## TASK DESCRIPTION
Write out every line of the material exactly as it appears.

## INPUT DATA

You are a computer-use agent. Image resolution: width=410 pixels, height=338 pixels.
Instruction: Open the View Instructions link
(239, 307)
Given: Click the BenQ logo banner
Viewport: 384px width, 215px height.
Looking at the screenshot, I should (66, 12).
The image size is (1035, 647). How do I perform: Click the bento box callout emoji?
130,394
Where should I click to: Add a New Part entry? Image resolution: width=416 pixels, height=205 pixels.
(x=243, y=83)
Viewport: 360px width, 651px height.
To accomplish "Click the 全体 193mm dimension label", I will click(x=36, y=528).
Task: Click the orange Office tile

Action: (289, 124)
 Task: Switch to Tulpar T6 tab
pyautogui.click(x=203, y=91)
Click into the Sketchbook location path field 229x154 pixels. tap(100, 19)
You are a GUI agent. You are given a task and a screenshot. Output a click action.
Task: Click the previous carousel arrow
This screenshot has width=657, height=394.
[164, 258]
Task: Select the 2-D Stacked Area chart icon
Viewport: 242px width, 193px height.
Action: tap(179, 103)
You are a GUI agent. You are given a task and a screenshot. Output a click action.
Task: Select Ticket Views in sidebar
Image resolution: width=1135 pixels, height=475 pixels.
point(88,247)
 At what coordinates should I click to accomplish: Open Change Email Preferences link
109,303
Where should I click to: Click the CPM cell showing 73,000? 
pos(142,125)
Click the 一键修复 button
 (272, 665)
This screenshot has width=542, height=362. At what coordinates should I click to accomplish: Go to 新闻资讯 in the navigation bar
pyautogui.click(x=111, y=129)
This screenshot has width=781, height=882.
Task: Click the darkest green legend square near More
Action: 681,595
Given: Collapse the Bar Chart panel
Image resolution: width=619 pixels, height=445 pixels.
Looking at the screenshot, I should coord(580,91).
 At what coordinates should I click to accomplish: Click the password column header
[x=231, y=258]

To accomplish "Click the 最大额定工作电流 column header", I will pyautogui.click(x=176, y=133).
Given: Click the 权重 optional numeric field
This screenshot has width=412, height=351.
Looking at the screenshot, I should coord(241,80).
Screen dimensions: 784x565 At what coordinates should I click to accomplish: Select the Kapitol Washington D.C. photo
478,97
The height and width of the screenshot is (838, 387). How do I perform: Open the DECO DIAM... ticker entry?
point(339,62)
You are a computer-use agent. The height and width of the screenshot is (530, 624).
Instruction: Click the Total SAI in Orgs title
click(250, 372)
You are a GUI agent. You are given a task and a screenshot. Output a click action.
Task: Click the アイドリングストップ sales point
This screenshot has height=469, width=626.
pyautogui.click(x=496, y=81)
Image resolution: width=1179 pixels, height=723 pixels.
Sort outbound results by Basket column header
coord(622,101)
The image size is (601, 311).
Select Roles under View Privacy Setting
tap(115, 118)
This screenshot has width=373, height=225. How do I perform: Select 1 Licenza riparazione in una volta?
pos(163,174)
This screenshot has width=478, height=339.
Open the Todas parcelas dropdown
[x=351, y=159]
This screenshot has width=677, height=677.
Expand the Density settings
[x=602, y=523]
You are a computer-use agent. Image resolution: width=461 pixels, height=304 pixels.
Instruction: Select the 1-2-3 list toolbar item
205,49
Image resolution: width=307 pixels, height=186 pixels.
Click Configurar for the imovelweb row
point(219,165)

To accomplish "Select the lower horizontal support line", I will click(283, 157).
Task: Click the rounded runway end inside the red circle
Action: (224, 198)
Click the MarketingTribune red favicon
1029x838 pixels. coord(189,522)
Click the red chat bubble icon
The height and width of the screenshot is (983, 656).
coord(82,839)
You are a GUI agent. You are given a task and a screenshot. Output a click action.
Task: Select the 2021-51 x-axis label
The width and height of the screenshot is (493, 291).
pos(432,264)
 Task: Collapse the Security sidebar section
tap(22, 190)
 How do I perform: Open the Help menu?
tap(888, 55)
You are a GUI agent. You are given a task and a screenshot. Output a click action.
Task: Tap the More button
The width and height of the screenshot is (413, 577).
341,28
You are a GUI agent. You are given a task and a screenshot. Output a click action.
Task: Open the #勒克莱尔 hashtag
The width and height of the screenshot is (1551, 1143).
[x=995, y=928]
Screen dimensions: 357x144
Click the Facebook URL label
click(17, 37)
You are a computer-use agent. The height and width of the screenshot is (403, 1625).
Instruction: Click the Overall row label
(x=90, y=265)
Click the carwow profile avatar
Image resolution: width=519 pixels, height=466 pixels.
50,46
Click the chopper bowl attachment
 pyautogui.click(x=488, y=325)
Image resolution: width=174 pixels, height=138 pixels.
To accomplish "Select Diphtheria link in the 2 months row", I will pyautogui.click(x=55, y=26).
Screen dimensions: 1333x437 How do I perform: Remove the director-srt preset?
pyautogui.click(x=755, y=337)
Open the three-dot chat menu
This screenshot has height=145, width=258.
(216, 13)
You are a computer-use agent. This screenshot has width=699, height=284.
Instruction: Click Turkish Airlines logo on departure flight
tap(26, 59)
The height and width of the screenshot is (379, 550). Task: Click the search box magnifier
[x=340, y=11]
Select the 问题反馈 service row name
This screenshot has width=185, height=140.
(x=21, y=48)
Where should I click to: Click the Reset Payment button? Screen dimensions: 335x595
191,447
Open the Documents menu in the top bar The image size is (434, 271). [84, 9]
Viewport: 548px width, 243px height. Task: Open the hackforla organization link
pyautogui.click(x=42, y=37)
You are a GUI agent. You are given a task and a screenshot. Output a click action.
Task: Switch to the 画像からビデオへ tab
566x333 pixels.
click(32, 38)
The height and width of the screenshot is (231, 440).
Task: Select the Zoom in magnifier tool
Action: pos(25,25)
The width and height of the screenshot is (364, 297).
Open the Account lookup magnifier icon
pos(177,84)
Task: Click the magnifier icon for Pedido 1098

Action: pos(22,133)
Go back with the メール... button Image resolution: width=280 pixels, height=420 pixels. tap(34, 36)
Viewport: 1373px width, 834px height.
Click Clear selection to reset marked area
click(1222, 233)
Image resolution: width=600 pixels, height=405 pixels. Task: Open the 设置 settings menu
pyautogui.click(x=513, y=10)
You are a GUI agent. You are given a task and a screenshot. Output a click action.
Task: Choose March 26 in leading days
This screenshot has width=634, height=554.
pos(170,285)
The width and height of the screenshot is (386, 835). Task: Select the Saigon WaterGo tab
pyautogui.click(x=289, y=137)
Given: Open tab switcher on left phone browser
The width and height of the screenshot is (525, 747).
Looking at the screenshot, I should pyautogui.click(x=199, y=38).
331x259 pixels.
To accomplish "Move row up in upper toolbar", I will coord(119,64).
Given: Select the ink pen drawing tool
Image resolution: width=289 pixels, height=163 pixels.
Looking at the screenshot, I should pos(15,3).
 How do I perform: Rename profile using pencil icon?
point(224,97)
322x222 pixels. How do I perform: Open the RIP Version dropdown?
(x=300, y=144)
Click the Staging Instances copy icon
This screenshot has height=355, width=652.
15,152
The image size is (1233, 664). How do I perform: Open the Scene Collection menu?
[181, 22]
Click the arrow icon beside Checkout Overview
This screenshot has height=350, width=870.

## SOLUTION BELOW
You are a computer-use agent. Image resolution: width=410 pixels, height=338 pixels.
Instruction: Open the View Instructions link
(239, 307)
Given: Click the BenQ logo banner
Viewport: 384px width, 215px height.
Looking at the screenshot, I should (66, 12).
The image size is (1035, 647). How do I perform: Click the bento box callout emoji?
130,394
Where should I click to: Add a New Part entry? Image resolution: width=416 pixels, height=205 pixels.
(x=243, y=83)
Viewport: 360px width, 651px height.
To accomplish "Click the 全体 193mm dimension label", I will click(x=36, y=528).
Task: Click the orange Office tile

Action: (289, 124)
 Task: Switch to Tulpar T6 tab
pyautogui.click(x=203, y=91)
Click into the Sketchbook location path field 229x154 pixels. tap(100, 19)
You are a GUI agent. You are given a task and a screenshot. Output a click action.
Task: Click the previous carousel arrow
This screenshot has width=657, height=394.
[164, 258]
Task: Select the 2-D Stacked Area chart icon
Viewport: 242px width, 193px height.
Action: tap(179, 103)
You are a GUI agent. You are given a task and a screenshot. Output a click action.
Task: Select Ticket Views in sidebar
Image resolution: width=1135 pixels, height=475 pixels.
point(88,247)
 At what coordinates should I click to accomplish: Open Change Email Preferences link
109,303
Where should I click to: Click the CPM cell showing 73,000? 
pos(142,125)
Click the 一键修复 button
 (272, 665)
This screenshot has width=542, height=362. At what coordinates should I click to accomplish: Go to 新闻资讯 in the navigation bar
pyautogui.click(x=111, y=129)
This screenshot has width=781, height=882.
Task: Click the darkest green legend square near More
Action: 681,595
Given: Collapse the Bar Chart panel
Image resolution: width=619 pixels, height=445 pixels.
Looking at the screenshot, I should coord(580,91).
 At what coordinates should I click to accomplish: Click the password column header
[x=231, y=258]

To accomplish "Click the 最大额定工作电流 column header", I will pyautogui.click(x=176, y=133).
Given: Click the 权重 optional numeric field
This screenshot has width=412, height=351.
Looking at the screenshot, I should coord(241,80).
Screen dimensions: 784x565 At what coordinates should I click to accomplish: Select the Kapitol Washington D.C. photo
478,97
The height and width of the screenshot is (838, 387). How do I perform: Open the DECO DIAM... ticker entry?
point(339,62)
You are a computer-use agent. The height and width of the screenshot is (530, 624).
Instruction: Click the Total SAI in Orgs title
click(250, 372)
You are a GUI agent. You are given a task and a screenshot. Output a click action.
Task: Click the アイドリングストップ sales point
This screenshot has height=469, width=626.
pyautogui.click(x=496, y=81)
Image resolution: width=1179 pixels, height=723 pixels.
Sort outbound results by Basket column header
coord(622,101)
The image size is (601, 311).
Select Roles under View Privacy Setting
tap(115, 118)
This screenshot has width=373, height=225. How do I perform: Select 1 Licenza riparazione in una volta?
pos(163,174)
This screenshot has width=478, height=339.
Open the Todas parcelas dropdown
[x=351, y=159]
This screenshot has width=677, height=677.
Expand the Density settings
[x=602, y=523]
You are a computer-use agent. Image resolution: width=461 pixels, height=304 pixels.
Instruction: Select the 1-2-3 list toolbar item
205,49
Image resolution: width=307 pixels, height=186 pixels.
Click Configurar for the imovelweb row
point(219,165)

To accomplish "Select the lower horizontal support line", I will click(283, 157).
Task: Click the rounded runway end inside the red circle
Action: (224, 198)
Click the MarketingTribune red favicon
1029x838 pixels. coord(189,522)
Click the red chat bubble icon
The height and width of the screenshot is (983, 656).
coord(82,839)
You are a GUI agent. You are given a task and a screenshot. Output a click action.
Task: Select the 2021-51 x-axis label
The width and height of the screenshot is (493, 291).
pos(432,264)
 Task: Collapse the Security sidebar section
tap(22, 190)
 How do I perform: Open the Help menu?
tap(888, 55)
You are a GUI agent. You are given a task and a screenshot. Output a click action.
Task: Tap the More button
The width and height of the screenshot is (413, 577).
341,28
You are a GUI agent. You are given a task and a screenshot. Output a click action.
Task: Open the #勒克莱尔 hashtag
The width and height of the screenshot is (1551, 1143).
[x=995, y=928]
Screen dimensions: 357x144
Click the Facebook URL label
click(17, 37)
You are a computer-use agent. The height and width of the screenshot is (403, 1625).
Instruction: Click the Overall row label
(x=90, y=265)
Click the carwow profile avatar
Image resolution: width=519 pixels, height=466 pixels.
50,46
Click the chopper bowl attachment
 pyautogui.click(x=488, y=325)
Image resolution: width=174 pixels, height=138 pixels.
To accomplish "Select Diphtheria link in the 2 months row", I will pyautogui.click(x=55, y=26).
Screen dimensions: 1333x437 How do I perform: Remove the director-srt preset?
pyautogui.click(x=755, y=337)
Open the three-dot chat menu
This screenshot has height=145, width=258.
(216, 13)
You are a computer-use agent. This screenshot has width=699, height=284.
Instruction: Click Turkish Airlines logo on departure flight
tap(26, 59)
The height and width of the screenshot is (379, 550). Task: Click the search box magnifier
[x=340, y=11]
Select the 问题反馈 service row name
This screenshot has width=185, height=140.
(x=21, y=48)
Where should I click to: Click the Reset Payment button? Screen dimensions: 335x595
191,447
Open the Documents menu in the top bar The image size is (434, 271). [84, 9]
Viewport: 548px width, 243px height. Task: Open the hackforla organization link
pyautogui.click(x=42, y=37)
You are a GUI agent. You are given a task and a screenshot. Output a click action.
Task: Switch to the 画像からビデオへ tab
566x333 pixels.
click(32, 38)
The height and width of the screenshot is (231, 440).
Task: Select the Zoom in magnifier tool
Action: pos(25,25)
The width and height of the screenshot is (364, 297).
Open the Account lookup magnifier icon
pos(177,84)
Task: Click the magnifier icon for Pedido 1098

Action: pos(22,133)
Go back with the メール... button Image resolution: width=280 pixels, height=420 pixels. tap(34, 36)
Viewport: 1373px width, 834px height.
Click Clear selection to reset marked area
click(1222, 233)
Image resolution: width=600 pixels, height=405 pixels. Task: Open the 设置 settings menu
pyautogui.click(x=513, y=10)
You are a GUI agent. You are given a task and a screenshot. Output a click action.
Task: Choose March 26 in leading days
This screenshot has width=634, height=554.
pos(170,285)
The width and height of the screenshot is (386, 835). Task: Select the Saigon WaterGo tab
pyautogui.click(x=289, y=137)
Given: Open tab switcher on left phone browser
The width and height of the screenshot is (525, 747).
Looking at the screenshot, I should pyautogui.click(x=199, y=38).
331x259 pixels.
To accomplish "Move row up in upper toolbar", I will coord(119,64).
Given: Select the ink pen drawing tool
Image resolution: width=289 pixels, height=163 pixels.
Looking at the screenshot, I should pos(15,3).
 How do I perform: Rename profile using pencil icon?
point(224,97)
322x222 pixels. How do I perform: Open the RIP Version dropdown?
(x=300, y=144)
Click the Staging Instances copy icon
This screenshot has height=355, width=652.
15,152
The image size is (1233, 664). How do I perform: Open the Scene Collection menu?
[181, 22]
Click the arrow icon beside Checkout Overview
This screenshot has height=350, width=870.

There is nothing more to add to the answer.